Вспоминал Куприна в Киеве и Борис Киселев, подросший сын Михаила Киселева, друга киевской молодости писателя. Александр Иванович приехал с «манычарами», и его часто видели в Литературном клубе, где случались скандалы: «Какой-то неряшливого вида субъект из компании (Куприна. — В. М.) подошел к сидевшему за соседним столиком... настоящему окопному офицеру... и стал просить у него на некоторое время пистолет. “Зачем это?” — изумился офицер. “Не беспокойтесь, — залебезил субъект. — Обращаться с оружием я умею. В моих руках оружие найдет самое лучшее применение”. Офицер отмахнулся... “Так не дадите?” — с угрозой в голосе спросил субъект, и тогда офицер рявкнул на него, да так, что тот сразу откатился в сторону. “В чем дело?” — спросил Куприн. Он выслушал объяснение и приказал: “Сядь, дурак!”. Компания заржала»[312].
Тихая грусть окрашивает рассказ Куприна об этой командировке. Писатель ругал себя: не нужно возвращаться в места, где ты был молод и счастлив. Глядя на своих постаревших, обрюзгших друзей, горевал: «...с гнетущей тоской чувствуешь себя их сверстником... А об остальных... о ком ни спросишь... слышишь в ответ мрачное слово: умер... умер... умер... И кажется, точно внемлешь густым, медленным ударам колокола, гудящего на твоих похоронах» («Союзники»).
Ах, если бы Александр Иванович знал, что больше никогда не увидит Киева! Что через два с половиной года, после Брестского договора, этот город станет столицей независимой Украины и заграницей!..
Так закончилось его пребывание около войны.
Последний год в истории Российской империи — 1916-й — Куприн начинал невесело. На шарже художника Дени, напечатанном в «Огоньке» (1916. Январь. № 4), он сидит, съежившись от стужи, в тулупе, мрачно дымит папироской... На другом шарже того же Дени и в том же 1916 году изображены Шаляпин и Куприн. Перед ними на пустом, голодном столе лишь бутылка хлебного кваса и опрокинутая рюмка. Подпись: «Федор Иванович и Александр Иванович».
А еще сохранился автограф писателя как примета времени: шуточный рецепт, выписанный им самому себе 24 марта 1916 года на 200 граммов спирта — для втирания в желудок. Это он размечтался. Максимум, что удавалось достать, 25 граммов, стоившие бешеных денег. Через много лет писатель расчувствуется: «Дорогой мой друг, добрый фармацевт Векслер! Теперь вы вне досягаемости, и я свободно приношу вам мою глубокую признательность за то, что во многих случаях ваши аптекарские пузырьки и бутылочки служили мне лекарством и подпоркою духа, и помощью в работе, и средством от смертельной тоски, и возможностью увеселить друга, несмотря на строгий запрет!» («Шестое чувство», 1933).

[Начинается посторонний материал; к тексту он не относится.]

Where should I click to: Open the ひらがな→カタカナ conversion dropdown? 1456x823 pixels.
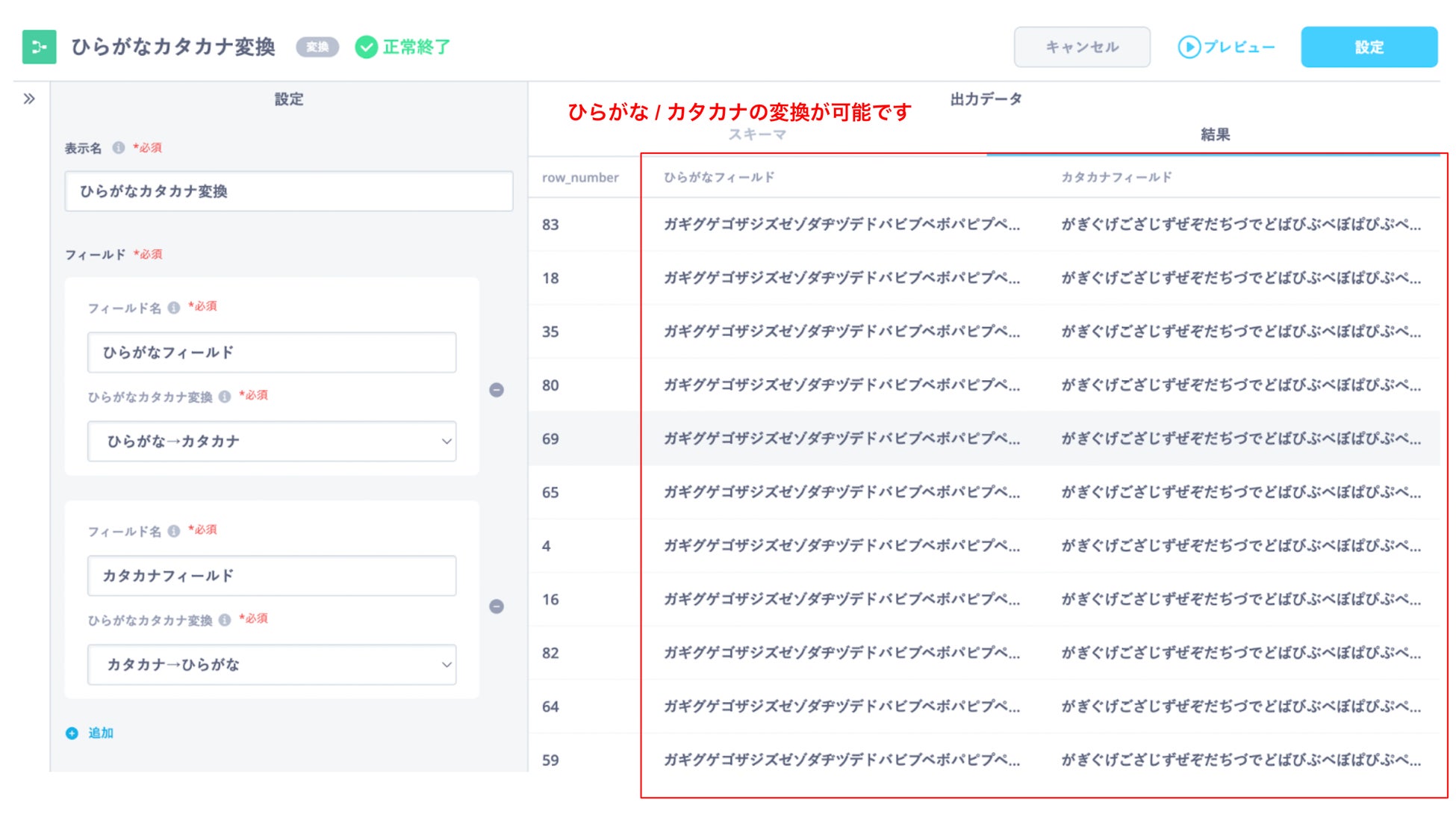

Сухой закон был объявлен еще в первые дни войны, однако кого и когда он останавливал? Конечно, перешли на спирт и самогон; в ресторанах «для своих» подавали спиртное... в чайниках. Однако к 1916 году со снабжением стало совсем худо.
В последние военные годы Александр Иванович вел почти трезвый образ жизни. Пусть он ничего значительного, кроме завершения «Ямы» в 1915-м, тогда не написал (во время катаклизмов вообще не до писаний), но он восстановил здоровье, которое ему еще очень понадобится. Куприну придется пережить две революции, лютый голод, тяжелое бегство из России и 17 лет эмиграции, которые потребуют от него максимального напряжения всех жизненных сил.
Сухой закон. Шуточный рецепт на спирт, выписанный Куприным самому себе. Петроград. 24 марта 1916 г.